* Exercise *
Show each line of the listing below that contains the word "pixels".
=-=-=-=-=
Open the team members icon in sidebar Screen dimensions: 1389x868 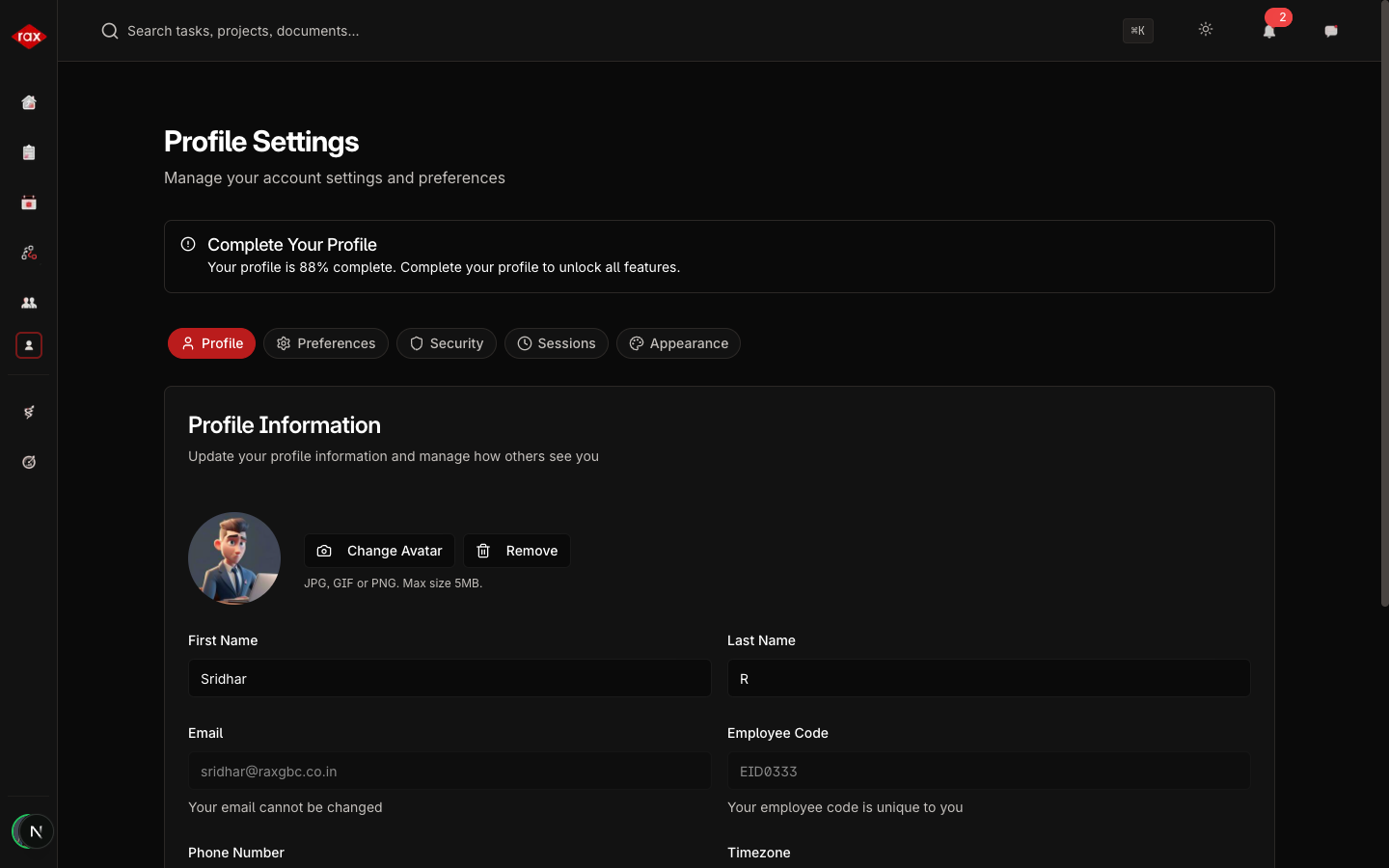[x=29, y=303]
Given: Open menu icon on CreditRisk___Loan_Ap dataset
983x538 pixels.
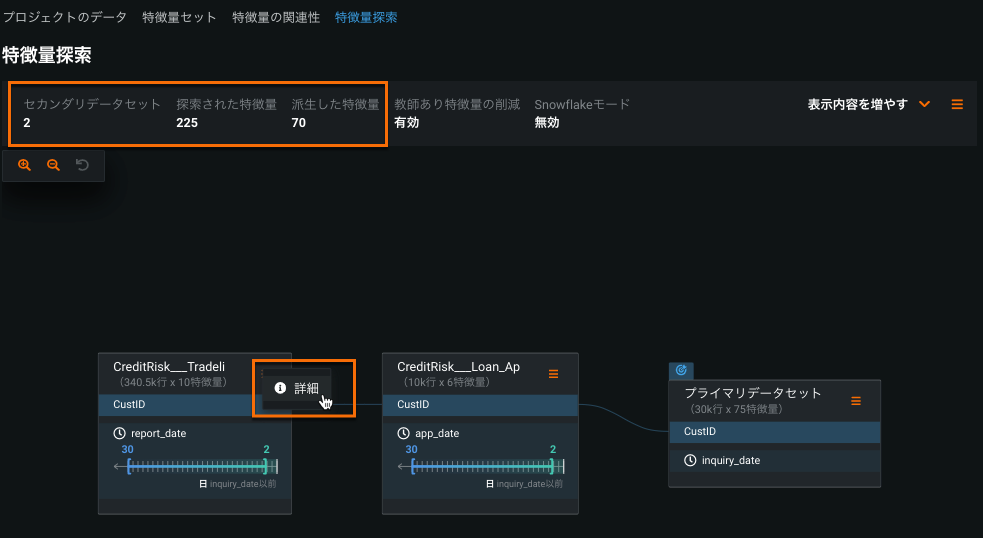Looking at the screenshot, I should (x=553, y=374).
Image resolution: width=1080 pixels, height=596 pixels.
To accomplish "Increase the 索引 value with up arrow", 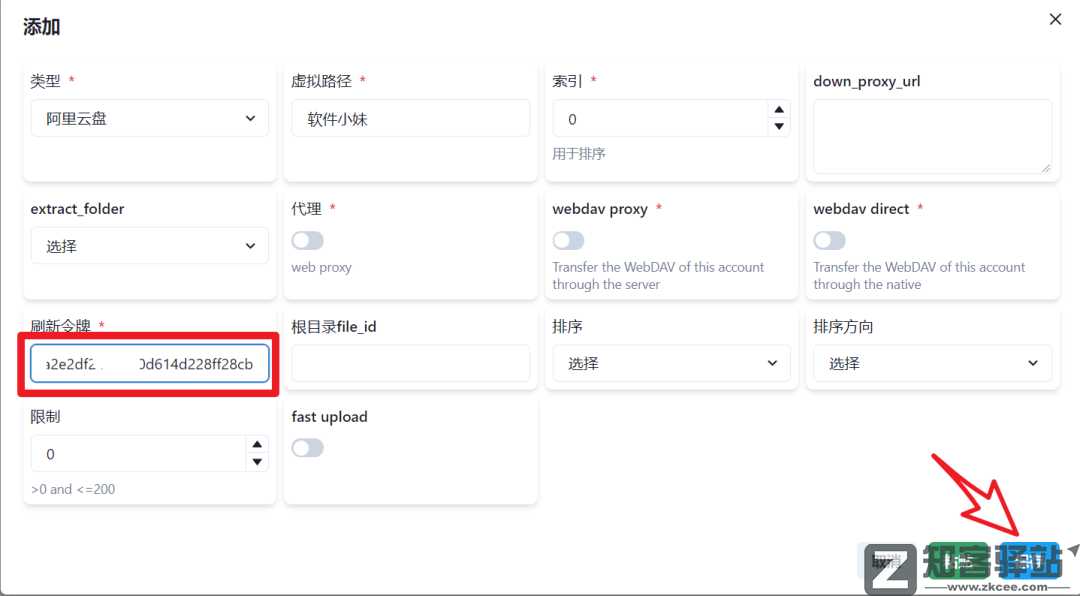I will (778, 110).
=-=-=-=-=
* Answer to this task *
983x538 pixels.
Image resolution: width=1080 pixels, height=596 pixels.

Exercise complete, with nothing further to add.